At a recent Sony Online Entertainment event, Gamasutra had the opportunity to speak with company president John Smedley about the evolving future of SOE, and the company’s plans for change to target much wider markets.
At the time, the Asia-centric brawler Kung-Fu Hustle was the biggest new title the company was willing to discuss. But in a separate conversation, Smedley was enthusiastic about the possibilities behind the firm's just-announced free to play MMO, FreeRealms, which is due out for PC this winter and PlayStation 3 in summer 2008.
The title is initially free to access, but will require payment to access special areas of the in-game world, and to buy items such as in-game clothing - in a similar way to successful games such as Runescape or Maple Story. Smedley explained to Gamasutra of the title:
"FreeRealms is fantasy, but it’s whimsical fantasy. It’s not RMT per se, the idea of selling special customizations is key. You can play the game completely free. It’s ad-supported, you can customize your avatar to your heart’s content, then there will sort of be an additional catalogue of items we’ll be selling that will allow people to customize even further."

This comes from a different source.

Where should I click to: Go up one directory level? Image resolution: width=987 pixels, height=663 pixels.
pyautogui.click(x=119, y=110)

He particularly noted: "It’s our first experiment in the fantasy space with this concept, what we call the ‘velvet rope’ model. We’re taking our cues from some of the other successful games in the Asian market, titles like Kart Rider. You know, Mario Kart except you buy your power ups? Games designed around that concept can be very successful, without the problems we see in unsupervised RMT. I want to expand the concept of customization into player selling to one another, and creating for one another. FreeRealms is going to be a big push in that direction."

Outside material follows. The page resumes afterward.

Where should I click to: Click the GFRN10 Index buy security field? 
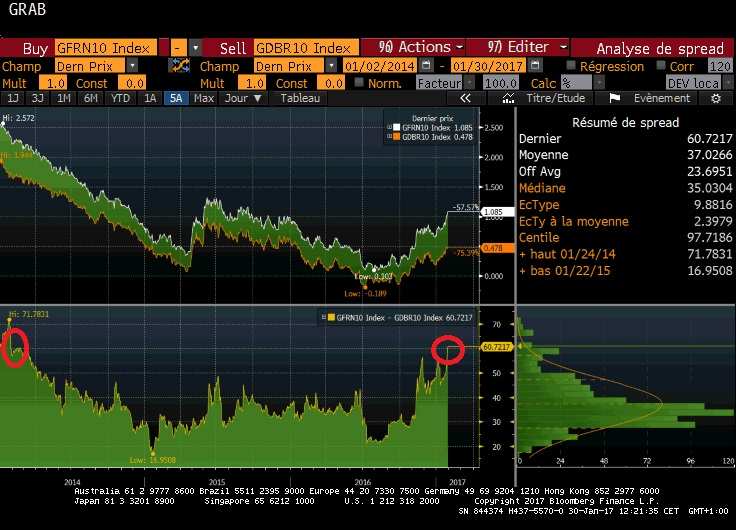pyautogui.click(x=106, y=47)
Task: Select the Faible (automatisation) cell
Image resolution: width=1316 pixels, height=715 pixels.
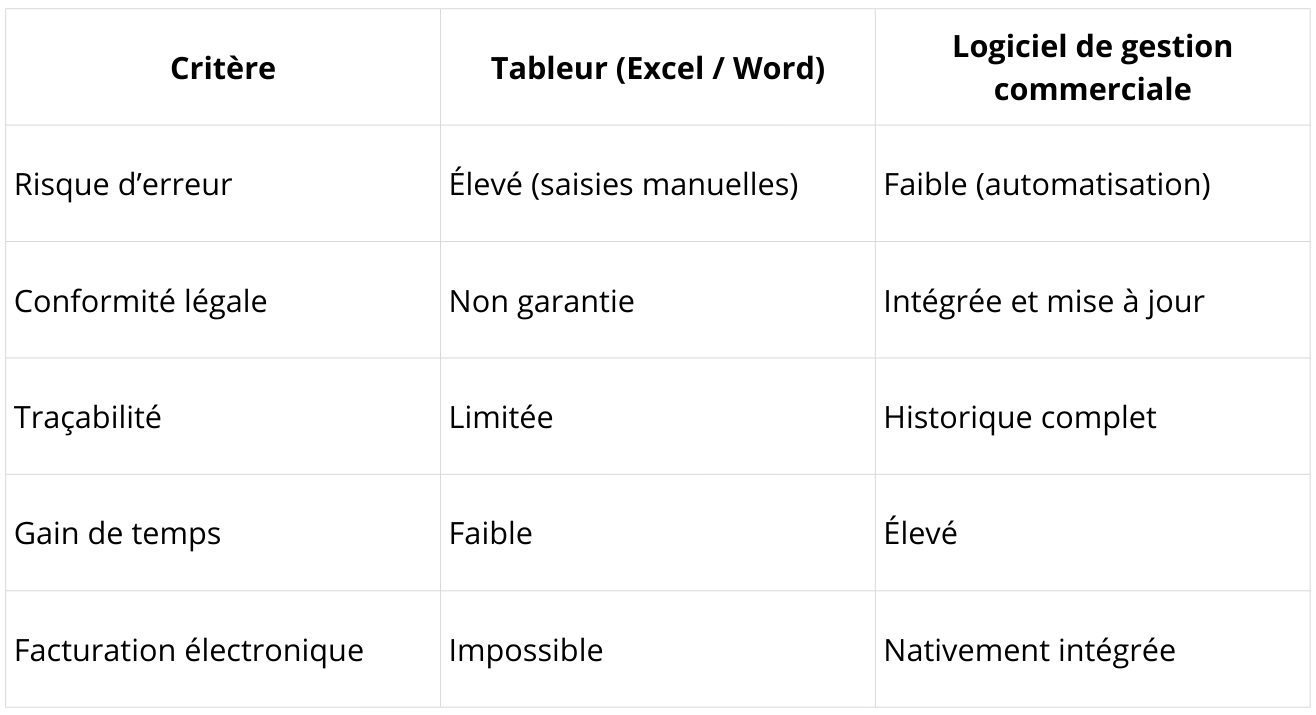Action: 1047,185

When pushed further on some of the unique aspects for FreeRealms, Smedley explained: "One of the key features of the game is the notion of creating content for other players. We don’t want to evoke the feeling of ‘typical MMO’, we want a ‘crazy place you go to have fun.’ One day you might be on a race track, one day you might be on a soccer field, the next day you might be playing chess … or, you know, you can go fight some trolls."

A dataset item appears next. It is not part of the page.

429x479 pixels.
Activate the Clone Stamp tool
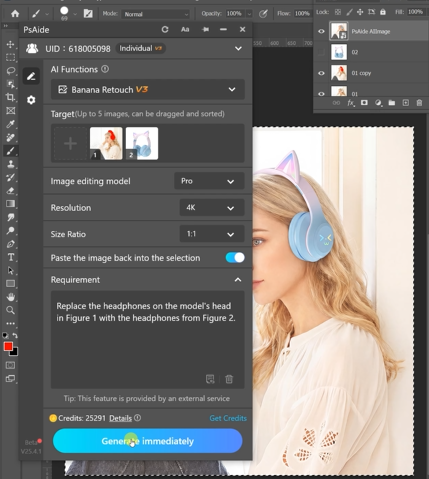pyautogui.click(x=10, y=164)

He continued: "Our big goals with the game are whimsy and accessibility. User-generated content: I want to get it out of the space of buzzwords and into the game. Everybody talks about it, but it’s hard to pin down. I rather give people some lines, and say “color inside these any way you want.” Then you can’t just generate whatever you want, but you have users creating content themed towards our goals."
So how is this going to be possible? "We’re developing fairly robust tools towards that end. How about letting players make their own mini-games? The UI toolset we’re using is called ScaleForm, and our goal is to take UI customization to a level no one has seen before. This is being created right now, as we speak, and one of the goals is modification of the client/server interactions in ways that other players can see. It’s going to be pretty awesome."
Certainly, this seems to fall outside Sony Online's normal 'hardcore' customer base. How do you deal with that? Smedley explained: "So, another interesting point about this: we’re going to be marketing this differently than any other game we’ve done before. Normally, you know, we put ads in PC Gamer, or Games For Windows [magazine]… FreeRealms is going to be different. It’s got to be done virally and much more online-only."
Smedley continued: "We want to go mass-market, perhaps get a younger audience involved. Though not in scale, think of something more like the marketing for Spider-Man 3 than marketing for EverQuest 2. The style for marketing might be more like a music video, with someone pretty famous. Think more YouTube, less hardcore PC magazines."
Concluding, Smedley outlined why the title is a key turning point for Sony Online's entire strategy, explaining: "FreeRealms, in my mind, is going to take the company in a direction we’ve needed to go for a long time. We’ve been making these Lord of the Rings kind of 'high fantasy takes itself too seriously' games for a long time now. I don’t think those games are bad, by any stretch of the imagination … it’s been our bread and butter."
Yet he urged: "But those games don’t have that kind of mass level of accessibility, I think, even World of Warcraft notwithstanding. We’re not aiming for those kinds of numbers with FreeRealms, we’re aiming for a lot bigger. I think that bringing something that I can play with my kids to the market is a big deal."